**Assignment**
Lines before the one containing "By Interest (518, 2222)" are to be left out; that line and every line after it, through the last line below, are to be reproduced exactly.

**Record set**
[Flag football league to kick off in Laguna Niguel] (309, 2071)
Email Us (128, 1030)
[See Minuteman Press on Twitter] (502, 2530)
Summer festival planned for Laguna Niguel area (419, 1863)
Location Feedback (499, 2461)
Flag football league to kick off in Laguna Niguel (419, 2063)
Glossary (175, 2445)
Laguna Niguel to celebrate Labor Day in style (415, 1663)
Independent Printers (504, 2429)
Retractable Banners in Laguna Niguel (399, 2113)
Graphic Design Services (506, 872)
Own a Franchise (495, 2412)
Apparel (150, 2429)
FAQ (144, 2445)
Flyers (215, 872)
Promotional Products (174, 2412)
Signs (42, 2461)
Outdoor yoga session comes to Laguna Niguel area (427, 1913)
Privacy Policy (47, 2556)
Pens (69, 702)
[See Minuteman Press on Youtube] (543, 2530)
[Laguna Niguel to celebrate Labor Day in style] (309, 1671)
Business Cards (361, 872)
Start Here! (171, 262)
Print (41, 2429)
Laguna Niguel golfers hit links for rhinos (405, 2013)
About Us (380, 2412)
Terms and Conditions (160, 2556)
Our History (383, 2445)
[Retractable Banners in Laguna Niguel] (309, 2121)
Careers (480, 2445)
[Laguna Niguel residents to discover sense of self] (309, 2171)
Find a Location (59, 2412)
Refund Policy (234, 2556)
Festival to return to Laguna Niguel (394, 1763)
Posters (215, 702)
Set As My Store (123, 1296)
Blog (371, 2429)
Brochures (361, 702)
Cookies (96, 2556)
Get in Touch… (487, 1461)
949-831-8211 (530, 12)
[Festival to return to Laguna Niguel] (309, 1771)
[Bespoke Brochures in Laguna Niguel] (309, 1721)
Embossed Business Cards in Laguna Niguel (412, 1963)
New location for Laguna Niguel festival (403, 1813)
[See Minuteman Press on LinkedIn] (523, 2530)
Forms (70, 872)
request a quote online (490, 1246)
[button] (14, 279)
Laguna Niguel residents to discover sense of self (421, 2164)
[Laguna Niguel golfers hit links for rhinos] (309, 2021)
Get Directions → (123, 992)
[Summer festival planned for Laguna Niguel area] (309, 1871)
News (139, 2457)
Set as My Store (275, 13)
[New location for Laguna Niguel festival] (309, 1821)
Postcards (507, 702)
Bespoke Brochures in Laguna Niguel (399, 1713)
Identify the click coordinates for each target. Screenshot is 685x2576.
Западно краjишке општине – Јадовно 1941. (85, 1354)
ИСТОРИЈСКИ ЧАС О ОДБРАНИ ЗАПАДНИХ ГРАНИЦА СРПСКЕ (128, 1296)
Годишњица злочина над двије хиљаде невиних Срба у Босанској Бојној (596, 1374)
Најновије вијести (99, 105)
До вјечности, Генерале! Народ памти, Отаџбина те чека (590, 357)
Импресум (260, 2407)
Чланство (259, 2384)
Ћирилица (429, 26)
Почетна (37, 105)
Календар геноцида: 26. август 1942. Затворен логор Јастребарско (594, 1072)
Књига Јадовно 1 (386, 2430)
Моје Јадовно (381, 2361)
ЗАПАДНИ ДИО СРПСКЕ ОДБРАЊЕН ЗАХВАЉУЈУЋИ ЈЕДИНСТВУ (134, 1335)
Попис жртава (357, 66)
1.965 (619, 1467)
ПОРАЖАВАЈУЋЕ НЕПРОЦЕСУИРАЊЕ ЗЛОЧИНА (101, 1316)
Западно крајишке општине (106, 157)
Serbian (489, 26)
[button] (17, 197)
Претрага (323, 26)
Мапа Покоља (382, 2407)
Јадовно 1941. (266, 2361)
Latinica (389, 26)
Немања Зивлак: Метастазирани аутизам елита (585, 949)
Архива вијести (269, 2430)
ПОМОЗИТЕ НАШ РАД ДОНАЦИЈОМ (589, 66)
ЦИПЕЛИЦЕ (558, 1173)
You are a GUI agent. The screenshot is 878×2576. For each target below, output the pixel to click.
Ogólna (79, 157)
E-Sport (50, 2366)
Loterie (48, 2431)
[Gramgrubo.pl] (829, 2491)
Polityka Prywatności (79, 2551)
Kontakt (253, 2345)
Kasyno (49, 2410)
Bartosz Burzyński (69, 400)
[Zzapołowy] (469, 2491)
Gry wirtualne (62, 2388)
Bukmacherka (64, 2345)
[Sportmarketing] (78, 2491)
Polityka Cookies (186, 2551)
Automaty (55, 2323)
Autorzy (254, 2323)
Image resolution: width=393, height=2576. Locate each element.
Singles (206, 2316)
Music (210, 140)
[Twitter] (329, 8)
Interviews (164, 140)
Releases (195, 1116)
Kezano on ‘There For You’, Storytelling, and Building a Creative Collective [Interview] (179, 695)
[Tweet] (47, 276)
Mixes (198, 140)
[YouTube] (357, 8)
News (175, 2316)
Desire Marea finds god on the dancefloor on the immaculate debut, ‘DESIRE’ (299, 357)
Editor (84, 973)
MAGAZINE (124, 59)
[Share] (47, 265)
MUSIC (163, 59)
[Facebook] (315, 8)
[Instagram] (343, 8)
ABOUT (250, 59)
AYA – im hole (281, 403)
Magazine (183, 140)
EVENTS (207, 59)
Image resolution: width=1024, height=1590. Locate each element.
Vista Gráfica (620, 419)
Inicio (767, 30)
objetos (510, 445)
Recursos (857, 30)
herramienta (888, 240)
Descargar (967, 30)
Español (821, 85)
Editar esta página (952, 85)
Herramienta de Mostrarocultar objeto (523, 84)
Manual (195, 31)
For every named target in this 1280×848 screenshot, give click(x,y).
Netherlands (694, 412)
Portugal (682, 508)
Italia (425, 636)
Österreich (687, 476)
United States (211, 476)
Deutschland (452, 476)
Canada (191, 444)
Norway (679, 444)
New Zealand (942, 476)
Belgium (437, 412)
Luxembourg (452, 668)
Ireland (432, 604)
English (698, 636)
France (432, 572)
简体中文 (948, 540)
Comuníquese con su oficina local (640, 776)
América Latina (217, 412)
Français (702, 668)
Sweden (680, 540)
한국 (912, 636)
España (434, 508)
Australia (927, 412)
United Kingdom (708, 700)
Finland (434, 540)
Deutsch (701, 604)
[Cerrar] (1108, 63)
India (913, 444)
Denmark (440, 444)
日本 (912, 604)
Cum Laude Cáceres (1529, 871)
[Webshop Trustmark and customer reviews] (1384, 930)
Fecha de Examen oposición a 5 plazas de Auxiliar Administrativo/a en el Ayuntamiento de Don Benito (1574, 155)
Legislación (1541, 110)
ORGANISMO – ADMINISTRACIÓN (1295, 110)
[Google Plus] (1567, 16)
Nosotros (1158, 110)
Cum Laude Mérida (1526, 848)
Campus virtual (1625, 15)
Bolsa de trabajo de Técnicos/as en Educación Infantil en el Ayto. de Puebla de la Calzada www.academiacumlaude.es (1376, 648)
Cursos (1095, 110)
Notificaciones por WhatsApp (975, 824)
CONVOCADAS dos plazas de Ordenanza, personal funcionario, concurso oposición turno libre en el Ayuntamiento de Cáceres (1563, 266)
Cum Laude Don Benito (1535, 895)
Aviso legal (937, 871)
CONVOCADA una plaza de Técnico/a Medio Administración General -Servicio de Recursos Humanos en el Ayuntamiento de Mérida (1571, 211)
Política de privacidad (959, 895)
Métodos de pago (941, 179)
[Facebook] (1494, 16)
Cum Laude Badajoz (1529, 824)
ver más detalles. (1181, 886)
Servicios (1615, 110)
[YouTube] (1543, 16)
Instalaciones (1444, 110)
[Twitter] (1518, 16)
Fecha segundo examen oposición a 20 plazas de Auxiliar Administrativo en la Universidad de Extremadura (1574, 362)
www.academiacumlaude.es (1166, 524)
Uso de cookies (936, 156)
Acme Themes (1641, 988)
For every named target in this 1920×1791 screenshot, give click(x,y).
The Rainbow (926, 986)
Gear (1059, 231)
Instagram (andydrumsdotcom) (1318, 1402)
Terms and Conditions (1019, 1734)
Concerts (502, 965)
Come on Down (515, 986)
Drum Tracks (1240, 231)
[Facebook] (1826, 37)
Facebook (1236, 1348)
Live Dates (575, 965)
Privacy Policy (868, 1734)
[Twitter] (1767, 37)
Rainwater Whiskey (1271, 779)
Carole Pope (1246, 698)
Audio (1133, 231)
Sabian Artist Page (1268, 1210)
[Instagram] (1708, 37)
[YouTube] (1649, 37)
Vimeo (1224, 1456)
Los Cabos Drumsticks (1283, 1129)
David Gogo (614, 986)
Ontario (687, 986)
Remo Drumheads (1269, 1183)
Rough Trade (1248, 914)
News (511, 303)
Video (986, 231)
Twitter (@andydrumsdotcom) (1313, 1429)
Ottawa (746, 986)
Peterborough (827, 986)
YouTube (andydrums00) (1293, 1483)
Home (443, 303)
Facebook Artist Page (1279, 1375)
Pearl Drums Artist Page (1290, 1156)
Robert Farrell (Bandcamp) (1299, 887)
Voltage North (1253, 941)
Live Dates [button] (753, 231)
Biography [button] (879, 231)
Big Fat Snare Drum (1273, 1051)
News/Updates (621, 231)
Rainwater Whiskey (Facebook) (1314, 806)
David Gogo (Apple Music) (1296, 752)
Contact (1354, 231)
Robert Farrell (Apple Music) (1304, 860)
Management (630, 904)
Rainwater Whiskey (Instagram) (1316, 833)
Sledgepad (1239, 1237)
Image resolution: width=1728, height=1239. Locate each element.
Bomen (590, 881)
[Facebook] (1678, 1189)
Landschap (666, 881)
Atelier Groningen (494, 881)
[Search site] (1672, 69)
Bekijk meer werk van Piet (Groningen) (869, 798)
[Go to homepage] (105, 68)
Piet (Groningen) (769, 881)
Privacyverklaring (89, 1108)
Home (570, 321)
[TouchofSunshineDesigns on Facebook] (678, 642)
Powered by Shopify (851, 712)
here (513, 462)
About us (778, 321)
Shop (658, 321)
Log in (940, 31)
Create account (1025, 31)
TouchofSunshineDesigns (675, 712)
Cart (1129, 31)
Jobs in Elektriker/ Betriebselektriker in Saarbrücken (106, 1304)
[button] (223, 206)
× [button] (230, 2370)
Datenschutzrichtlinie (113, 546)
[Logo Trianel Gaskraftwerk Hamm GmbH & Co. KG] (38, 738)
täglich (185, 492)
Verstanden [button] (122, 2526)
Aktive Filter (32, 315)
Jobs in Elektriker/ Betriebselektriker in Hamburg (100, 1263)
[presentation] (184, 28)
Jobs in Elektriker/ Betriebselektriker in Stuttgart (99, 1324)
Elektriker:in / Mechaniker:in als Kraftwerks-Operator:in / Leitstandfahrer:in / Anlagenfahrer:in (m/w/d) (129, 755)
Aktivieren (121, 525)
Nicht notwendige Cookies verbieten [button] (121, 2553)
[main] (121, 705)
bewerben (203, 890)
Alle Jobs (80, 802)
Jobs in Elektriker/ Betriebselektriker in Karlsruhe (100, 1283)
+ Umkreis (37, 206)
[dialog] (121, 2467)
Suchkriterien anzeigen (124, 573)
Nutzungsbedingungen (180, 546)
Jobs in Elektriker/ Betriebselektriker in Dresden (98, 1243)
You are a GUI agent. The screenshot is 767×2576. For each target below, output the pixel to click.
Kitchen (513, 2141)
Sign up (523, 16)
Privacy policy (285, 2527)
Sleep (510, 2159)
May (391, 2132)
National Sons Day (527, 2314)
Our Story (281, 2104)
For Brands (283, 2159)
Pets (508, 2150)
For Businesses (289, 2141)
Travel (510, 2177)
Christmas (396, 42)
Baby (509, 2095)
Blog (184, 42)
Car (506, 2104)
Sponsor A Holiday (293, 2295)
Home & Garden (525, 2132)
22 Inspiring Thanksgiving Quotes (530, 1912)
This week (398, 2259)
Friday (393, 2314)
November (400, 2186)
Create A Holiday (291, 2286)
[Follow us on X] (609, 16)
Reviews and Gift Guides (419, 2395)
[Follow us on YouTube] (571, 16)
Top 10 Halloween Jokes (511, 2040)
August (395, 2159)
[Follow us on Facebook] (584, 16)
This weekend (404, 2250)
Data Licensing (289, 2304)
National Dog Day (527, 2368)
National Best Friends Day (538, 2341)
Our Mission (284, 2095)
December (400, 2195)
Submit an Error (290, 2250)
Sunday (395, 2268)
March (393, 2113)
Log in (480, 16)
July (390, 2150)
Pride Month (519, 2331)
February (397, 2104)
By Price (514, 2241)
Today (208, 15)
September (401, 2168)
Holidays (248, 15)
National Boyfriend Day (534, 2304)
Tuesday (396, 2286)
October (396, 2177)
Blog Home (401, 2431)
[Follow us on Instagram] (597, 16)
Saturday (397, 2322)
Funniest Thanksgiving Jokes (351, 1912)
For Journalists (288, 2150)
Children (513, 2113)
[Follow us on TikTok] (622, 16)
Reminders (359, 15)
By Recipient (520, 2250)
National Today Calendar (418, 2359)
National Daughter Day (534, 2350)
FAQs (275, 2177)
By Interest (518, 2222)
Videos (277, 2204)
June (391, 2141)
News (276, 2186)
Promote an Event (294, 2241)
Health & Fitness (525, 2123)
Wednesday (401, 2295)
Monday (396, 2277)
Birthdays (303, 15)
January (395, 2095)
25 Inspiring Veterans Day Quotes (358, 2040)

**Exercise answer**
By Interest (518, 2222)
Videos (277, 2204)
June (391, 2141)
News (276, 2186)
Promote an Event (294, 2241)
Health & Fitness (525, 2123)
Wednesday (401, 2295)
Monday (396, 2277)
Birthdays (303, 15)
January (395, 2095)
25 Inspiring Veterans Day Quotes (358, 2040)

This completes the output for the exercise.